One of probable explanations for this very considerable difference in clinical and molecular frequency of hereditary breast/ovarian cancer between regions of Daugavpils and Liepãja is related to ethnic features, especially a considerably larger number of Polish, Byelorussian and Jewish inhabitants as well historical Polish, Byelorussian and Jewish influence in the region of Daugavpils. A very strong founder effect of BRCA1 mutations as well as high frequency of hereditary breast ovarian cancer in the population of Poland and high frequency of BRCA1 mutations in Ashkenazi Jewish population are well known.

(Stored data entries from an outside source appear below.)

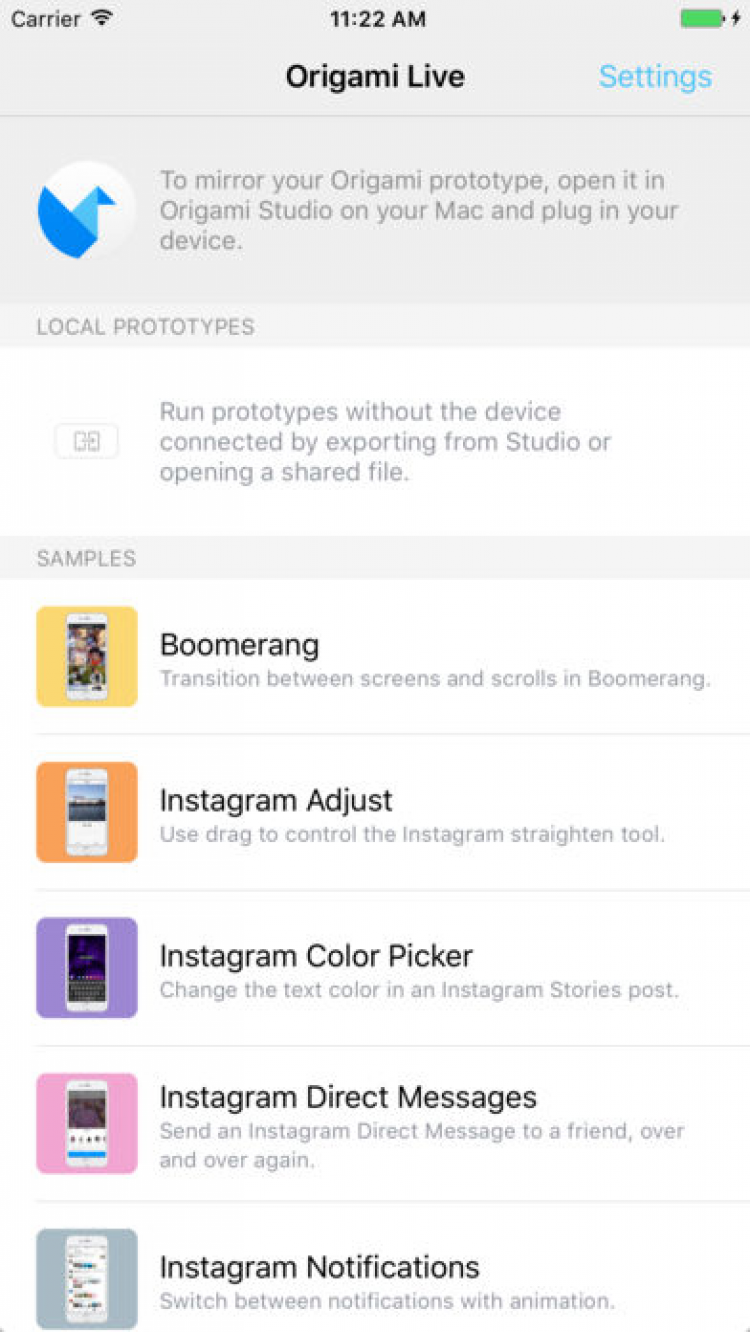Select the Boomerang sample title
This screenshot has height=1332, width=750.
pyautogui.click(x=240, y=645)
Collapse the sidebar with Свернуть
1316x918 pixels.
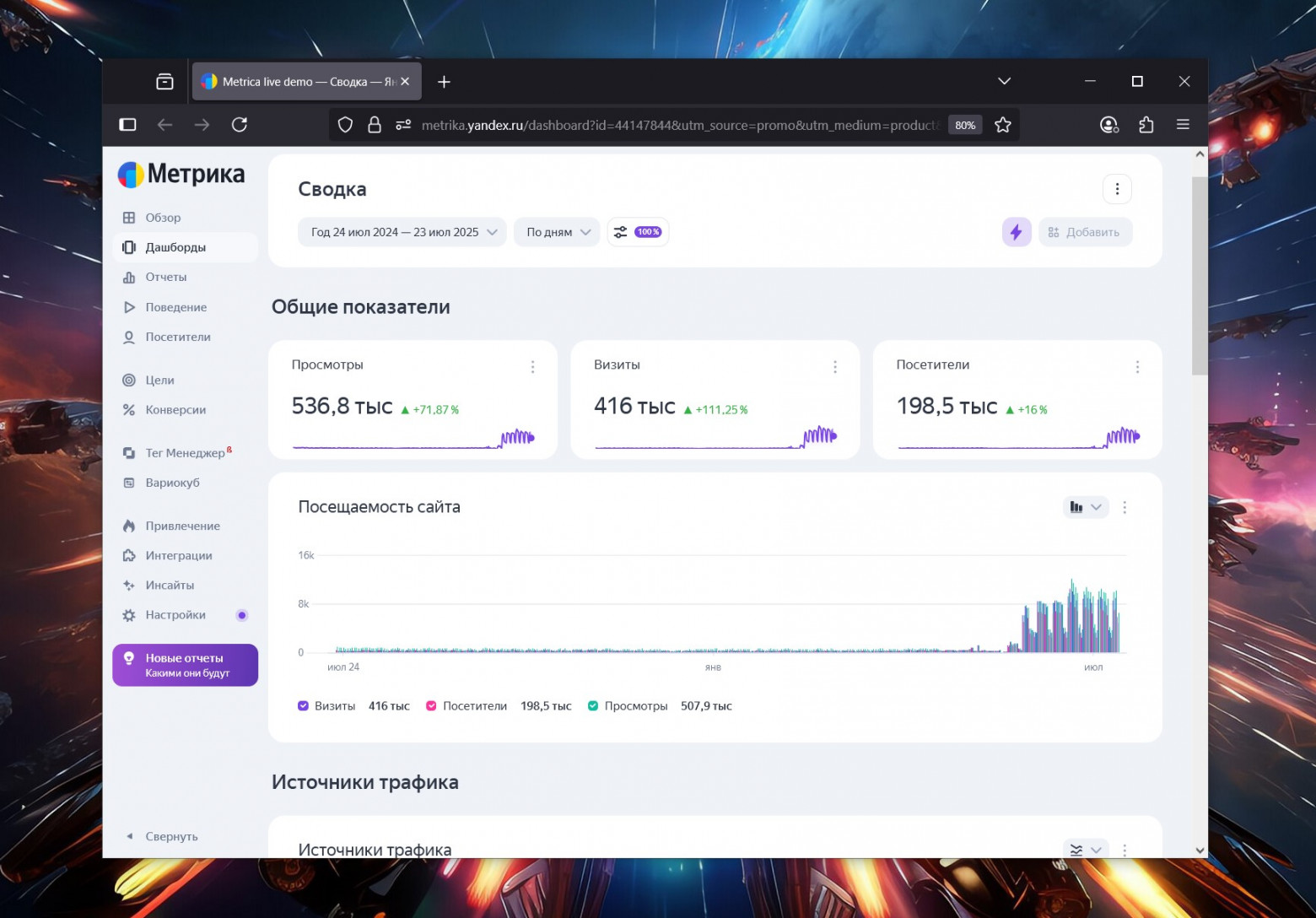(x=171, y=836)
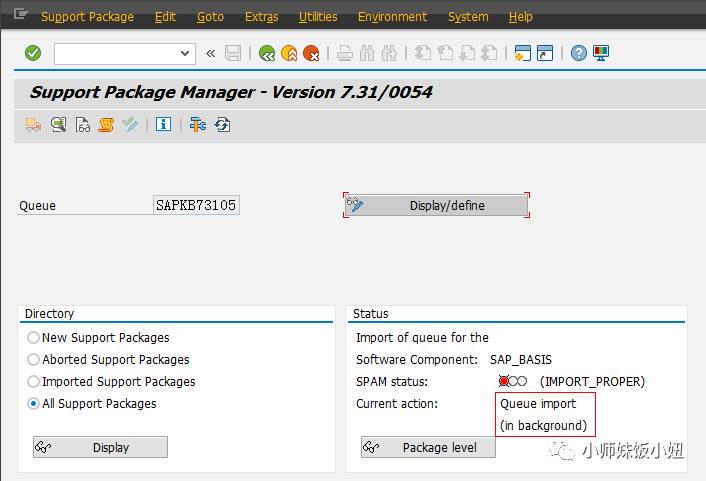Click the blue Information icon
This screenshot has height=481, width=706.
pos(163,125)
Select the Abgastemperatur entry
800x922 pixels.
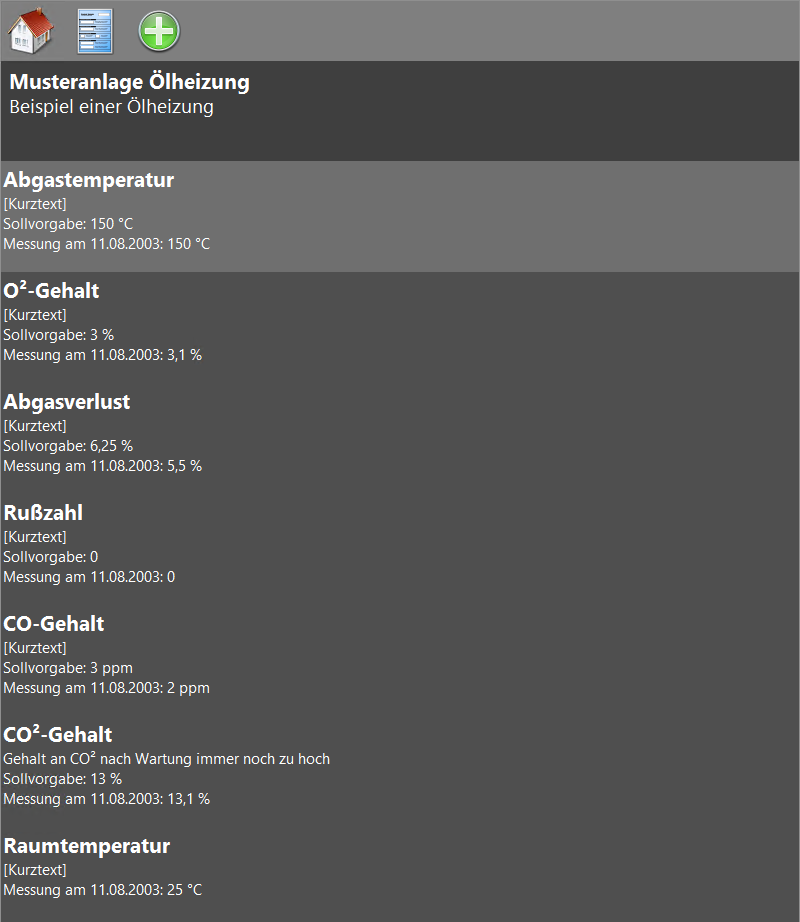coord(89,180)
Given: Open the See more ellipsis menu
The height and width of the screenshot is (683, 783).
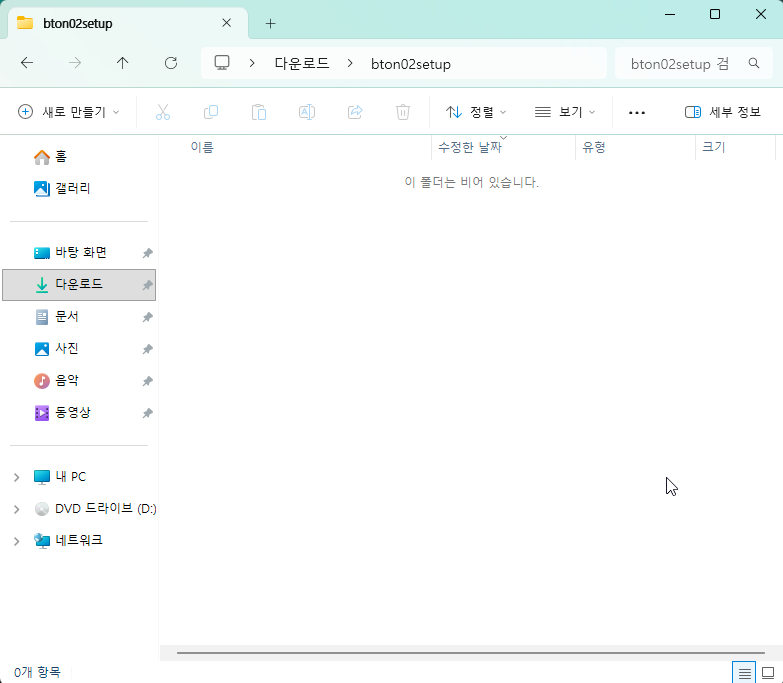Looking at the screenshot, I should click(637, 112).
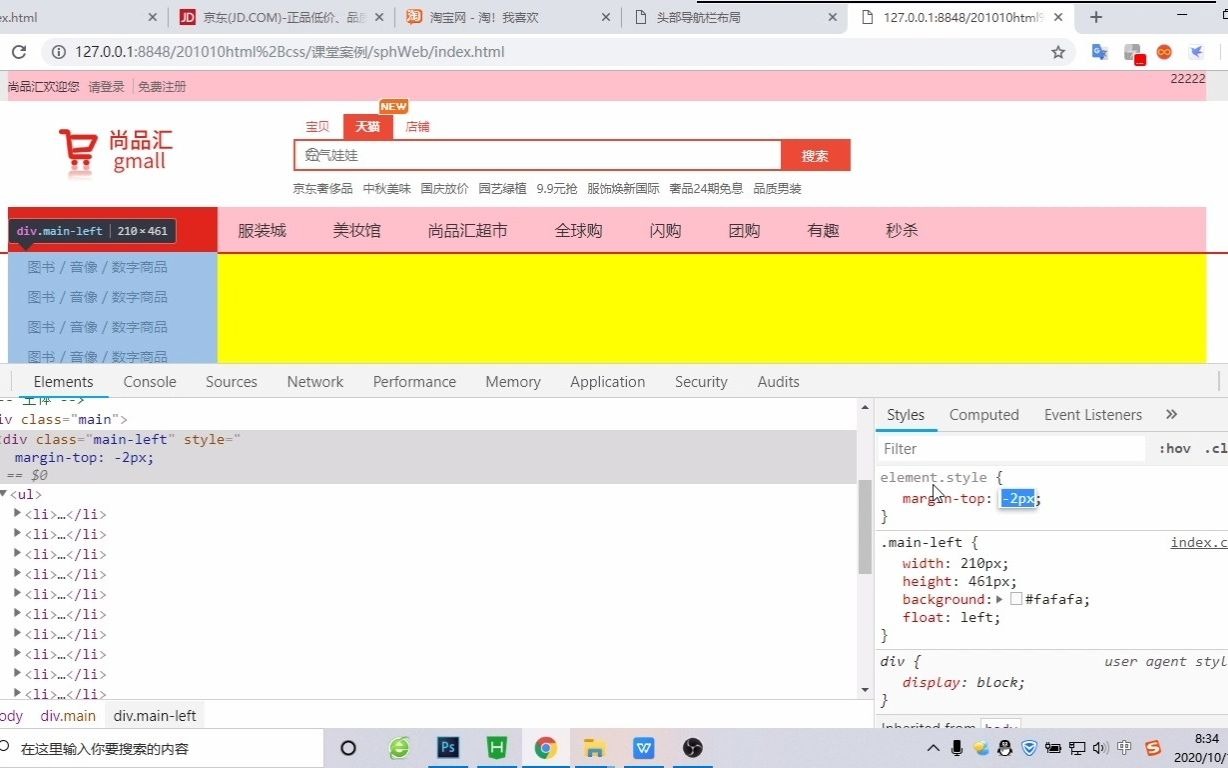Enable the :hov pseudo-class toggle in Styles
The image size is (1228, 768).
(x=1175, y=448)
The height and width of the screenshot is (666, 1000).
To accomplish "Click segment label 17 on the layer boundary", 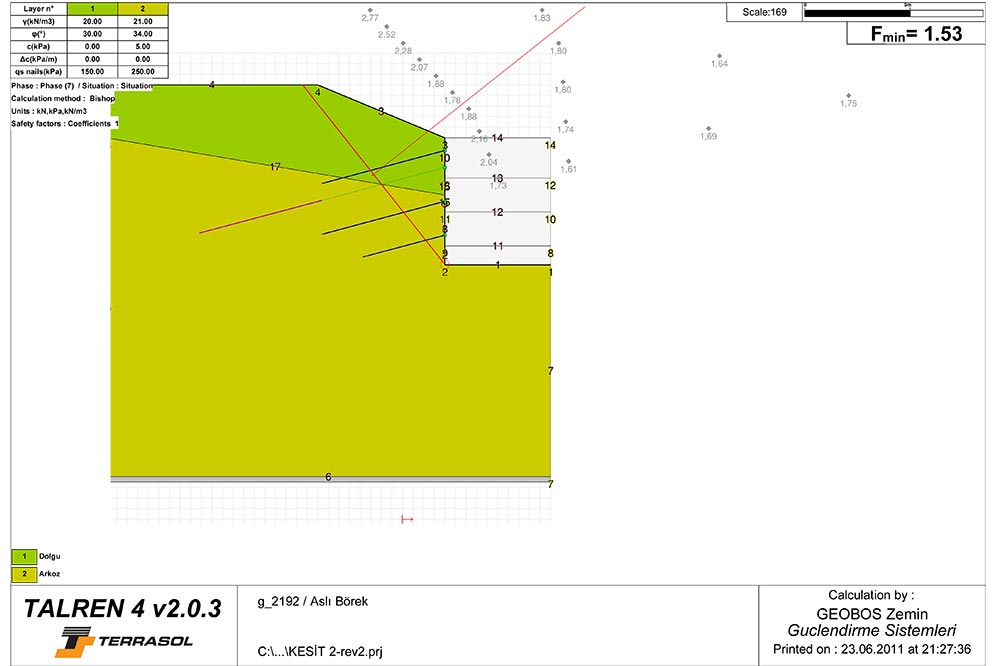I will click(x=276, y=167).
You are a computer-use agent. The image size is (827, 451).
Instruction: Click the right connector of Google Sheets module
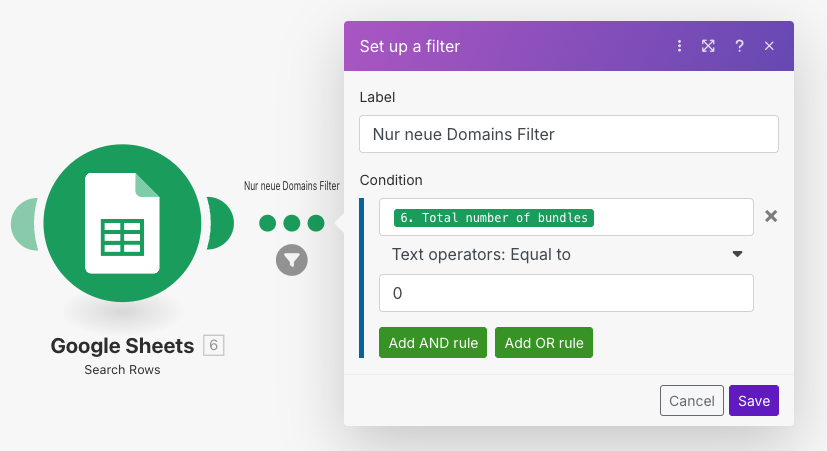pos(222,223)
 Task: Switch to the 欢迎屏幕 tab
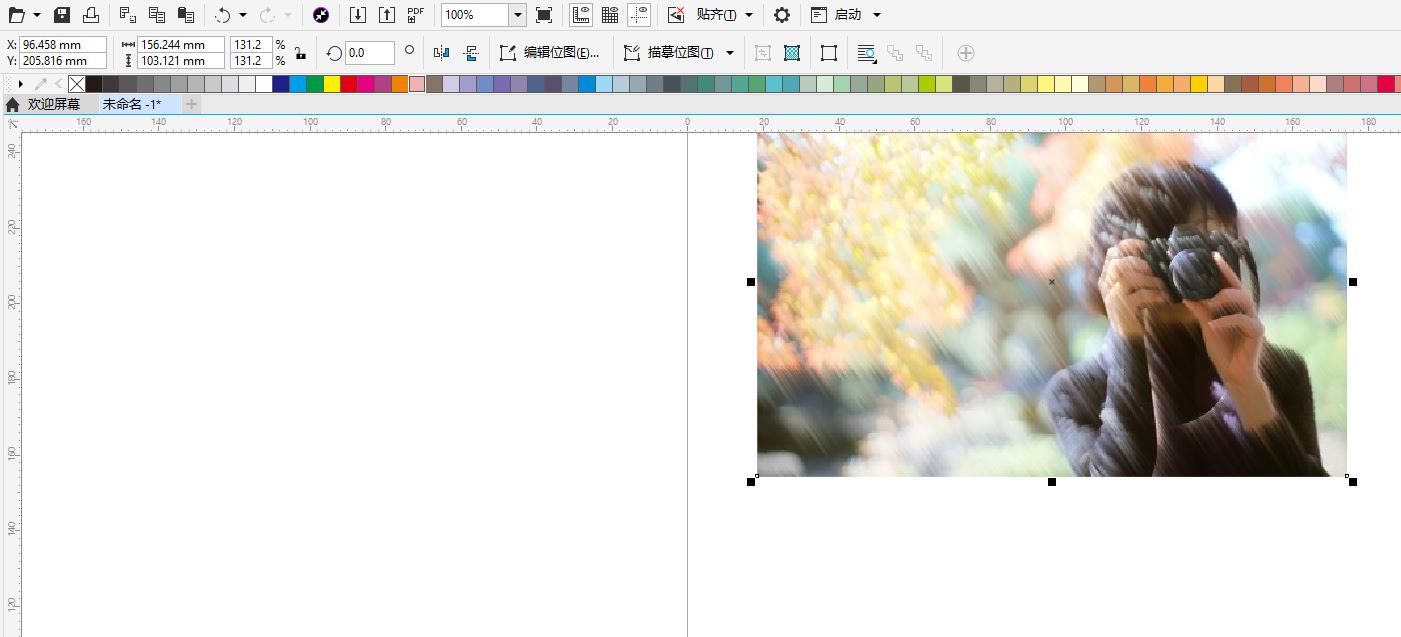[x=53, y=104]
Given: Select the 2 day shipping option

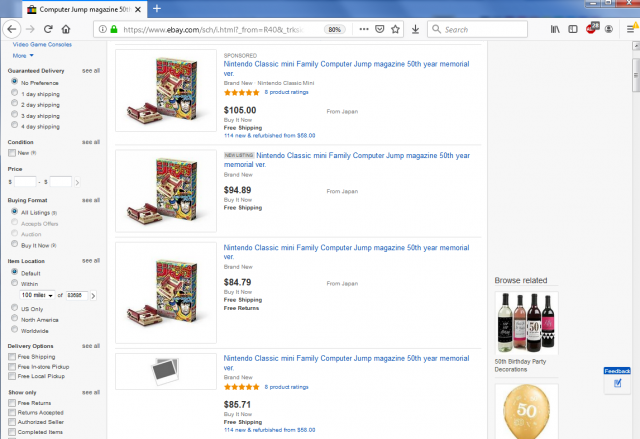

In spite of this very obvious finding, it is difficult to draw definitive conclusions because there is room for several potential biases. Firstly, the number of examined cases is small and further collection of cases is necessary to confirm the results with statistical significance. Secondly, Latvia is a small country and probably some selected patients from the regions of Daugavpils and Liepãja underwent their cancer treatment in oncology hospitals of Riga. Thirdly, no patients from two largest oncology hospitals located in Riga were involved in the study and this could influence the overall rate of frequency of clinical and molecular features observed in our study.

Conclusions

Existing pedigree/clinical data suggest that the overall clinical frequency of hereditary breast and ovarian cancer in Latvia is around 5% of consecutive breast and ovarian cancer patients and suspicion of the syndrome is observed in another 20% of cases. Frequency of BRCA1 founder mutations is 5% of all consecutive breast and ovarian cancers. Considerable geographical differences in the clinical and molecular frequency of hereditary breast ovarian cancer have been observed in Latvia. However the number of patients involved in the study is not sufficient and more patients have to be studied to confirm the results.